Quote the material exactly, from the line with "What do you see at coordinates (2147, 63)" up to and including the last line of the material.

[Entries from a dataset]
○ ○ ○ ○
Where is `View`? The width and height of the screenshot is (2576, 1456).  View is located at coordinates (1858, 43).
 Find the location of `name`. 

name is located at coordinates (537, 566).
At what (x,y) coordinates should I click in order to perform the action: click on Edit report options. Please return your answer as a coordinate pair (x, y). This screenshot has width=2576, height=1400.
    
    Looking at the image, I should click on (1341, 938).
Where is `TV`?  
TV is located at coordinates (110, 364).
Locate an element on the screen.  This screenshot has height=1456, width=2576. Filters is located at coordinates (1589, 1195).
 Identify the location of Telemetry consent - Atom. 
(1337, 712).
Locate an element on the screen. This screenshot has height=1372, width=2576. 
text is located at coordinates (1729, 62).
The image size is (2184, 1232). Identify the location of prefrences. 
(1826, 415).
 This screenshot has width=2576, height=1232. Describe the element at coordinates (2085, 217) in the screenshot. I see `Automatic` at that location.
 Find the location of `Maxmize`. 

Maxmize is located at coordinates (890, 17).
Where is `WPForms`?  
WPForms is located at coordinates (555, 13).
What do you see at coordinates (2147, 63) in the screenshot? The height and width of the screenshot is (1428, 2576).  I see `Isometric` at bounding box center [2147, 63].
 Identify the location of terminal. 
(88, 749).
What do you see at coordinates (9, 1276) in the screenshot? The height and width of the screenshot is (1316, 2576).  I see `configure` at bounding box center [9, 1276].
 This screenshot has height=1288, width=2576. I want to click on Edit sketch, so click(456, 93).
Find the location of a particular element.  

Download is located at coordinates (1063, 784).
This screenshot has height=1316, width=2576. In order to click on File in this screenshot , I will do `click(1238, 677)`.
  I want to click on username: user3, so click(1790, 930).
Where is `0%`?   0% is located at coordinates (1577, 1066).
○ ○ ○ ○
## Written solution
What do you see at coordinates (2147, 63) in the screenshot? The height and width of the screenshot is (1428, 2576).  I see `Isometric` at bounding box center [2147, 63].
 Identify the location of terminal. 
(88, 749).
What do you see at coordinates (9, 1276) in the screenshot? The height and width of the screenshot is (1316, 2576).  I see `configure` at bounding box center [9, 1276].
 This screenshot has height=1288, width=2576. I want to click on Edit sketch, so click(456, 93).
Find the location of a particular element.  

Download is located at coordinates (1063, 784).
This screenshot has height=1316, width=2576. In order to click on File in this screenshot , I will do `click(1238, 677)`.
  I want to click on username: user3, so click(1790, 930).
Where is `0%`?   0% is located at coordinates (1577, 1066).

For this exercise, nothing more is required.